En 2020, grâce au programme Marie Skłodowska-Curie, Amaelle Landais pilote le projet ITN DEEPICE qui vise à former quinze étudiantes et étudiants en thèse dans dix pays différents au développement des méthodes d’analyse et d’interprétation de la carotte de glace forée dans le cadre du projet Beyond EPICA, via la mise au point de nouvelles méthodes d’interprétation et de mesure. « Cette dynamique est très enthousiasmante car elle forme une nouvelle génération de chercheuses et chercheurs européens en glaciologie et climatologie. »

 

Expérimentations en milieu terrestre et marin : des recherches interdisciplinaires

En 2019, dans le cadre du projet ICORDA, financé par une ERC Consolidator Grant, Amaelle Landais développe des outils de datation innovants pour les carottes de glace, et initie une étude interdisciplinaire (aujourd’hui financée par la mission interdisciplinaire du CNRS), en collaboration avec la division technique de l'Institut national des sciences de l'Univers (INSU), le Laboratoire interdisciplinaire de physique de Grenoble (LiPhy), l’entreprise Ap2e, et les deux infrastructures nationales Ecotrons du CNRS. « Nous avons développé des chambres biologiques instrumentées, contrôlées, automatisées et multiplexées pour l’étude du fractionnement du dioxygène lors des processus biologiques de respiration et de photosynthèse pour les écosystèmes marins et terrestres. Nous avons aussi développé un nouvel instrument de mesure en continu, par spectroscopie optique, de la composition isotopique du dioxygène de l’air. » Les résultats de ces recherches sont ensuite intégrés dans les modèles climatiques pour, à terme, améliorer l’interprétation des carottes de glaces. « Ce type de projet interdisciplinaire ouvre des perspectives scientifiques intéressantes dans divers domaines tels que la biologie, le climat et l’instrumentation. »

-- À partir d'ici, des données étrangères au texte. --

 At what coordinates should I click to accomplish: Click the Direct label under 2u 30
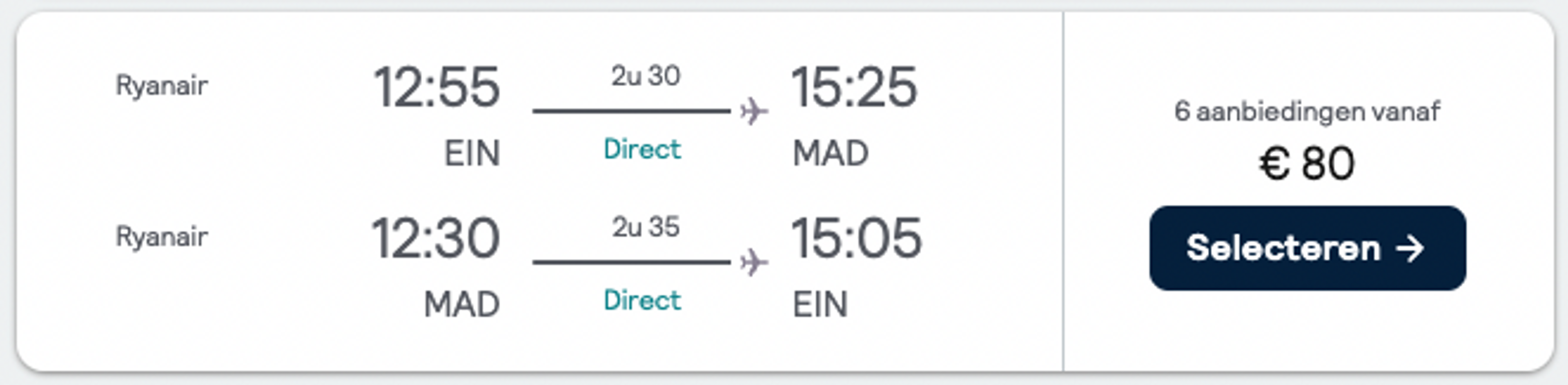(x=642, y=149)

Pour ces travaux, Amaelle Landais reçoit de nombreuses récompenses, comme le prix Etienne Roth de l'Académie des Sciences en 2011, la Médaille Shackleton de l'INQUA en 2017, le prix du mentorat scientifique APECS et le prix sur la recherche scientifique en zone polaire et subpolaire de l’Académie des sciences en 2022.

 

Lier archives et modèles

Depuis 2020, au sein de son laboratoire, Amaelle Landais est responsable de l’animation du département Archives et traceurs, qui regroupe cinq équipes : Glaccios, où elle effectue ses travaux ; Paleocéan, qui étudie la dynamique climatique passée à partir de mesures géochimiques dans les sédiments marins ; Climag, qui développe des techniques de mesures magnétiques à des fins d’archéométrie ou de reconstruction de la circulation océanique du passé; Geotrac, qui travaille sur de nombreuses techniques de datations et sur la géochimie des impacts; et Oceanis, qui étudie le cycle du carbone dans les zones littorales.

La chercheuse gère aussi de nombreux projets expérimentaux ayant pour objet l’observation de terrain, l’étude de processus, et les programmes analytiques sur les carottes de glace. Elle fait le lien avec les modélisateurs et modélisatrices du climat de son laboratoire, en confrontant les données obtenues dans les archives glaciaires avec celles issues de modèles du climat. Enfin, Amelle Landais s’investit dans l’animation de la communauté Carottes de glace France, qui regroupe une centaine de scientifiques dont les activités nécessitent des forages glaciaires pour des applications variées, comme l’étude du climat passé, la glaciologie, la sismographie, etc.